** begin Material supplied **

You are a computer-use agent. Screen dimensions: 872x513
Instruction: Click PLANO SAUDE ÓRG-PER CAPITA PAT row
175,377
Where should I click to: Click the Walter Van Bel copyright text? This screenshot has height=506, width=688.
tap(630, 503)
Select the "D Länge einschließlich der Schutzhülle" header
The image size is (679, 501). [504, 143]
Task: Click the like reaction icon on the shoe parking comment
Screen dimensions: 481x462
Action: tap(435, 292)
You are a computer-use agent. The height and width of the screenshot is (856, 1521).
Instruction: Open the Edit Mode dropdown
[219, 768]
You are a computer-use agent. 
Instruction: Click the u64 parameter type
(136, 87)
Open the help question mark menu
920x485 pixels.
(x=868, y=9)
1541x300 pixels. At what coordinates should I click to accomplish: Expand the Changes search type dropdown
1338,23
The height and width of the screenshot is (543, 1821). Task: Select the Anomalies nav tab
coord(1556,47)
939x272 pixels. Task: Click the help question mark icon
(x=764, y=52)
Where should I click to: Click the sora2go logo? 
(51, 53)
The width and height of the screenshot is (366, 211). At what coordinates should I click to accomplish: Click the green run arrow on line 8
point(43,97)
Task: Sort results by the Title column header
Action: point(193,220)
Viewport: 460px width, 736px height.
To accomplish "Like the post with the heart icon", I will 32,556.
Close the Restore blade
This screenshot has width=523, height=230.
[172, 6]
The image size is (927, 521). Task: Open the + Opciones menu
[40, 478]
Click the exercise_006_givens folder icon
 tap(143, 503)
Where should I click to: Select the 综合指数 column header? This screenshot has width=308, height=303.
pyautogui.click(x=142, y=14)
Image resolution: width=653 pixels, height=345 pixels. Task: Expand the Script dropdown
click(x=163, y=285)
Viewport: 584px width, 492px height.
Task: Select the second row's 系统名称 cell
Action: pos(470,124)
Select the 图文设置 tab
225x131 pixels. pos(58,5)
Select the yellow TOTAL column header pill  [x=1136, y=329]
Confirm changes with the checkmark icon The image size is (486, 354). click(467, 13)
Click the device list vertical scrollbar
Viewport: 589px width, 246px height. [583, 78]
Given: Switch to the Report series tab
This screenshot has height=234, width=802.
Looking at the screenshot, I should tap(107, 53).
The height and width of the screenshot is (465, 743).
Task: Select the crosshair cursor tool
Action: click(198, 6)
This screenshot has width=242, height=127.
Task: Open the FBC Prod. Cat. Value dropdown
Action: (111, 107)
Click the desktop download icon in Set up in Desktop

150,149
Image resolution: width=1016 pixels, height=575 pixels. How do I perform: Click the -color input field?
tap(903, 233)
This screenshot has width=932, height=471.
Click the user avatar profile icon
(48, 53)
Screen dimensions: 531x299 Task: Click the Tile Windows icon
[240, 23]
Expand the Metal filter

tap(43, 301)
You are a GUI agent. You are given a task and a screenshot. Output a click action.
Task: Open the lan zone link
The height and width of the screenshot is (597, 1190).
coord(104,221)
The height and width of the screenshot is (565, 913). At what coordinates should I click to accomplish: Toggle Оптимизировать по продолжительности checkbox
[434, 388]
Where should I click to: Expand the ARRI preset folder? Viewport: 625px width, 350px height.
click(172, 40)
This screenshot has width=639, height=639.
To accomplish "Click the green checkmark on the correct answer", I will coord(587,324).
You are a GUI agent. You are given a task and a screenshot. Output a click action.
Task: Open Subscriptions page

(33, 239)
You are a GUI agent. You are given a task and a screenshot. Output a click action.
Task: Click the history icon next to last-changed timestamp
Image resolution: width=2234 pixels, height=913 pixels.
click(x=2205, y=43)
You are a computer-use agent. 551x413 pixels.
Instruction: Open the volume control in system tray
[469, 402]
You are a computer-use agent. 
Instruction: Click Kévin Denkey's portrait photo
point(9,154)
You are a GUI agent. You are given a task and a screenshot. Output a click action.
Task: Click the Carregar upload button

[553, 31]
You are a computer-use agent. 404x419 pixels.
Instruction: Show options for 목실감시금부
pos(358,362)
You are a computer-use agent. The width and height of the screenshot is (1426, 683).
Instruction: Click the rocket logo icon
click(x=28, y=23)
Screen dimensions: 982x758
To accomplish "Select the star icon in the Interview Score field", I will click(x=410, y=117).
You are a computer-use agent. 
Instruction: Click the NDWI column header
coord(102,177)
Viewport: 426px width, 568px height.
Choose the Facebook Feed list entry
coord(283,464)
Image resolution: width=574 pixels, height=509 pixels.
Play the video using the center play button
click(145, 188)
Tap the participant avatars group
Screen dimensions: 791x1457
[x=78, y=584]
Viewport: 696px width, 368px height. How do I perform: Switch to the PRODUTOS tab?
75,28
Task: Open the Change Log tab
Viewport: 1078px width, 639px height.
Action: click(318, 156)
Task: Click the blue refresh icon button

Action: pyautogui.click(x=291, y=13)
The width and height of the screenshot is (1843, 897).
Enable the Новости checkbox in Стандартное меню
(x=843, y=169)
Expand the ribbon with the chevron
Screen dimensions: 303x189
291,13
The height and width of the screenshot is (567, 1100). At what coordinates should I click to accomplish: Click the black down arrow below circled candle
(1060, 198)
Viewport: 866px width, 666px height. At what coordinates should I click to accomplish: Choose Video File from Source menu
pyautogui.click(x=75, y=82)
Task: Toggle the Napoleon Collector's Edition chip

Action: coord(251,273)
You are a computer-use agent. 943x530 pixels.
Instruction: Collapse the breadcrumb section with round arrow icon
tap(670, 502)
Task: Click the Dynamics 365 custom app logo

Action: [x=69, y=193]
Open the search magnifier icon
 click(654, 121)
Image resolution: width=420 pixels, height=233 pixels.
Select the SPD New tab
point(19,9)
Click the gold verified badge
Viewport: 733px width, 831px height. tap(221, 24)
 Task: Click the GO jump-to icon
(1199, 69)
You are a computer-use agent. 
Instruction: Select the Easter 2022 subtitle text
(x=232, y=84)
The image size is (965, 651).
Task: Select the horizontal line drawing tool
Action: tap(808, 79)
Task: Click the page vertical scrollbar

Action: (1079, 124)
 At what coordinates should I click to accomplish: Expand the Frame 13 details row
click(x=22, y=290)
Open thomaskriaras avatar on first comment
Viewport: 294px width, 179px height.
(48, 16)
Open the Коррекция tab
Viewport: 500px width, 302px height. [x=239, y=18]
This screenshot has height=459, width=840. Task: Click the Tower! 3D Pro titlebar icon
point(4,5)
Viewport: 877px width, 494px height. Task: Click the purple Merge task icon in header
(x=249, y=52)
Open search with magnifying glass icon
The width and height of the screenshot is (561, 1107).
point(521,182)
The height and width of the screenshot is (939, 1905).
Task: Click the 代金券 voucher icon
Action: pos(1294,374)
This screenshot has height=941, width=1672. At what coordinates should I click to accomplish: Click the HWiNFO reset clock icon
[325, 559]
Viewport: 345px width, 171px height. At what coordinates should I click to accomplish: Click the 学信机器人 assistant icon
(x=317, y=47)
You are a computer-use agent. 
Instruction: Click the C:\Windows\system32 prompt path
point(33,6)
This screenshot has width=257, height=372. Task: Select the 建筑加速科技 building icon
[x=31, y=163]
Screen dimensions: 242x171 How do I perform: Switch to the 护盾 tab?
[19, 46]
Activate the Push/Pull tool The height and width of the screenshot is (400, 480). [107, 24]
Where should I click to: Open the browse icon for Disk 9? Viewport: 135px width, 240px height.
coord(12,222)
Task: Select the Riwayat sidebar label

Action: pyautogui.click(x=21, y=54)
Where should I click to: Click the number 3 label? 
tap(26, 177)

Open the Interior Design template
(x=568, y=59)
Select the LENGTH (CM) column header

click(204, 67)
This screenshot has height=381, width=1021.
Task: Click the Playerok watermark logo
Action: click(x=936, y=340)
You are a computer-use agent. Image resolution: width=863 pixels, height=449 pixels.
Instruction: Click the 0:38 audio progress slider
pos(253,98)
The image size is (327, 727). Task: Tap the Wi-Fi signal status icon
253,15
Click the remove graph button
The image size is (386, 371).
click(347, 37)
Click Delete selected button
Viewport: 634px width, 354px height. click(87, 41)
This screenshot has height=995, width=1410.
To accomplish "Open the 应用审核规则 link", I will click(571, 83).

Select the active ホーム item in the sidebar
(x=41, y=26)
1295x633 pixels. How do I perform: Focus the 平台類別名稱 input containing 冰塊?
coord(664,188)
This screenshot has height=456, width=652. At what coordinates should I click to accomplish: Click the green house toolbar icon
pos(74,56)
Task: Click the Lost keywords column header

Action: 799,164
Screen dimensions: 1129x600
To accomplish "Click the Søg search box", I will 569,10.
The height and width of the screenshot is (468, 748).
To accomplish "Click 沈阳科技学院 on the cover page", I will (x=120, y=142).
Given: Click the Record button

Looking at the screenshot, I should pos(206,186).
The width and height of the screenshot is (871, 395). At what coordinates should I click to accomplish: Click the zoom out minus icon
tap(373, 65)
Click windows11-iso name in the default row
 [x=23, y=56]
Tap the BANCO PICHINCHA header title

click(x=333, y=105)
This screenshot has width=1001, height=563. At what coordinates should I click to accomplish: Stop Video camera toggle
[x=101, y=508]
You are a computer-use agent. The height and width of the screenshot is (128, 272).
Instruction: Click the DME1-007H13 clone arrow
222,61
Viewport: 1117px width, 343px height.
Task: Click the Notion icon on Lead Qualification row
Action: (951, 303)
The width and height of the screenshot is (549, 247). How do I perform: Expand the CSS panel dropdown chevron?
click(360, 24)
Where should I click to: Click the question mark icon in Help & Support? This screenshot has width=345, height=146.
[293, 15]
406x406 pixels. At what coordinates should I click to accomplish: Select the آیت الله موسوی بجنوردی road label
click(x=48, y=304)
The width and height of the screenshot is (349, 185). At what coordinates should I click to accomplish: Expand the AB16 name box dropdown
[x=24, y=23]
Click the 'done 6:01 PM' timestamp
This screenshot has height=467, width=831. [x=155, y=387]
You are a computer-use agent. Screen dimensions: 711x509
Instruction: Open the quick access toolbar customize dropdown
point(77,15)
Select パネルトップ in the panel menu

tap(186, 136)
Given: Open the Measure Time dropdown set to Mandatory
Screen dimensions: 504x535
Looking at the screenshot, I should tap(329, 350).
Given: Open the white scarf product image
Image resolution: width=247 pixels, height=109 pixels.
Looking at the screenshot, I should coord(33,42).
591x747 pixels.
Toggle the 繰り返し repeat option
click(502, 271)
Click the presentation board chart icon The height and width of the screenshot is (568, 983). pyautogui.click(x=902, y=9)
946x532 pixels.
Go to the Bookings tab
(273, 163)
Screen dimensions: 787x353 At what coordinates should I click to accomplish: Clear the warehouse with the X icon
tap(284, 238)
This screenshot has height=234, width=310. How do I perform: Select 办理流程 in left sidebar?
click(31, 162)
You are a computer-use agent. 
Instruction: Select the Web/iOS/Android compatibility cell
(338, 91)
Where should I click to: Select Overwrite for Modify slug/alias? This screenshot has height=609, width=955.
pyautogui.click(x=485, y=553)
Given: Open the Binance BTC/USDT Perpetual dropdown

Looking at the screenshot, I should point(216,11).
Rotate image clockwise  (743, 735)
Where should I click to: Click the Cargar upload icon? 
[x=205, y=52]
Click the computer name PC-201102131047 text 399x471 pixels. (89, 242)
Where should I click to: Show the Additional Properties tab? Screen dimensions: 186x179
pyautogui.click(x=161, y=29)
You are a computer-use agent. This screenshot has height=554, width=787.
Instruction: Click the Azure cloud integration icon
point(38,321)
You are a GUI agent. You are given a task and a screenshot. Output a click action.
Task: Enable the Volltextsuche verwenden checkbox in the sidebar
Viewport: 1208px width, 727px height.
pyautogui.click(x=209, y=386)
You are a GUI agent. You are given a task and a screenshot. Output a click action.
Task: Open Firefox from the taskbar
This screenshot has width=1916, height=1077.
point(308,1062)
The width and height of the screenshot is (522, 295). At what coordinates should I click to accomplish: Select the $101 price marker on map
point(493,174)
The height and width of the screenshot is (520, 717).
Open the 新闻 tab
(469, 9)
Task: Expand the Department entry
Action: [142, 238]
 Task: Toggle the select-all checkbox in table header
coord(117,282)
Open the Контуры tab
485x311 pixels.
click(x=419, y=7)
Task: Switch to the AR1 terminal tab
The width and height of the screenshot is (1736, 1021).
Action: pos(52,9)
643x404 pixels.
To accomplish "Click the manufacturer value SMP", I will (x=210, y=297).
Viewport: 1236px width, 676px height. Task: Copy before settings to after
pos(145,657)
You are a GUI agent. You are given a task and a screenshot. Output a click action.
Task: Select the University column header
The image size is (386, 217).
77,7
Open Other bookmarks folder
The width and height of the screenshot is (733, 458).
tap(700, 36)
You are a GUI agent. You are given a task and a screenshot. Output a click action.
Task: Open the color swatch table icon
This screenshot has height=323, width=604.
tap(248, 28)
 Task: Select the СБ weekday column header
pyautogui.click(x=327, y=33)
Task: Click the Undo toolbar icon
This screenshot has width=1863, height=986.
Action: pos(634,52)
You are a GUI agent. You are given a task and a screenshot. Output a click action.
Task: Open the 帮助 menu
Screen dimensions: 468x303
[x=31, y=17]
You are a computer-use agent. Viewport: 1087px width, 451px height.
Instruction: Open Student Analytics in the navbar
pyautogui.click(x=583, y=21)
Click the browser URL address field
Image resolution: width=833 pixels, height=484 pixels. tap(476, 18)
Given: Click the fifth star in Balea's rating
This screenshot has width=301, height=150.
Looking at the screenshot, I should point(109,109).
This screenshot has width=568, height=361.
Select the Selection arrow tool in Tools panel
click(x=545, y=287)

** end Material supplied **

**Do this:**
Which lines of the entries above contain the word "sidebar"? Extract each of them.

**The output:**
Task: Select the Riwayat sidebar label
Select the active ホーム item in the sidebar
This screenshot has height=234, width=310. How do I perform: Select 办理流程 in left sidebar?
Task: Enable the Volltextsuche verwenden checkbox in the sidebar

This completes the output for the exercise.